2人とも、夕食には降りてくるのよという火藍の言葉に聞いて、通話を切る。

ホッと息をついて、少年は紫苑の首から手を離し、その場に座り込んだ。
座り込んだ少年にフードマントを取ったユキが駆け寄ると、少年が少し警戒心をあらわにする。
何せ先程ハサミを向けられていたのだから当たり前だろう。

だが本人は傷の心配をしているだけだった。

「大丈夫?」
「大丈夫じゃない」

2人がそんな会話をしていると紫苑が救急箱を取り出してきた。

「この傷…銃創!?」
「うん。銃弾がかすった」

かすった?もっと酷くない?とユキが首を傾げたが、紫苑はこのNO.6内で銃撃があった事に驚いていた。

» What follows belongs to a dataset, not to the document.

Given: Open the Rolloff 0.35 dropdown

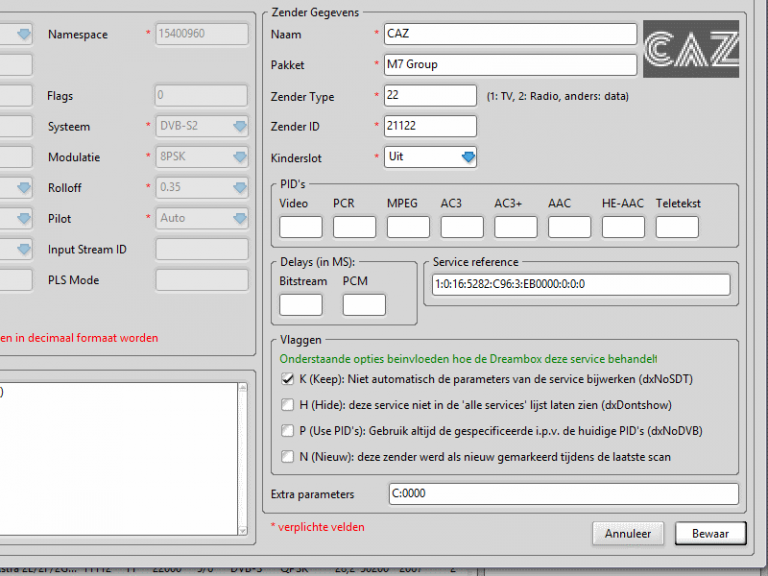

「人を狩るやつと、人に狩られるやつがいるってことさ」
「何言ってるのか全然わかんない」

だろうね、分からなくていいんじゃない。
そう言いながら、少年はちらりとユキの方を見た。
紫苑と全く真逆の反応のユキ。
目が合ったユキが、なあに?と首を傾げる。

その横で紫苑が持っているものを見て少年がギョッとした。

「…何をする気だよ?」
「局部麻酔」
「麻酔なんか打ってどうする気だ!?」
「縫う!」

目を輝かせながら平然の言ってのけた紫苑に、少年が慌てたように反論した。
経験は無いと言う紫苑から視線をずらし、ユキに助けを求める。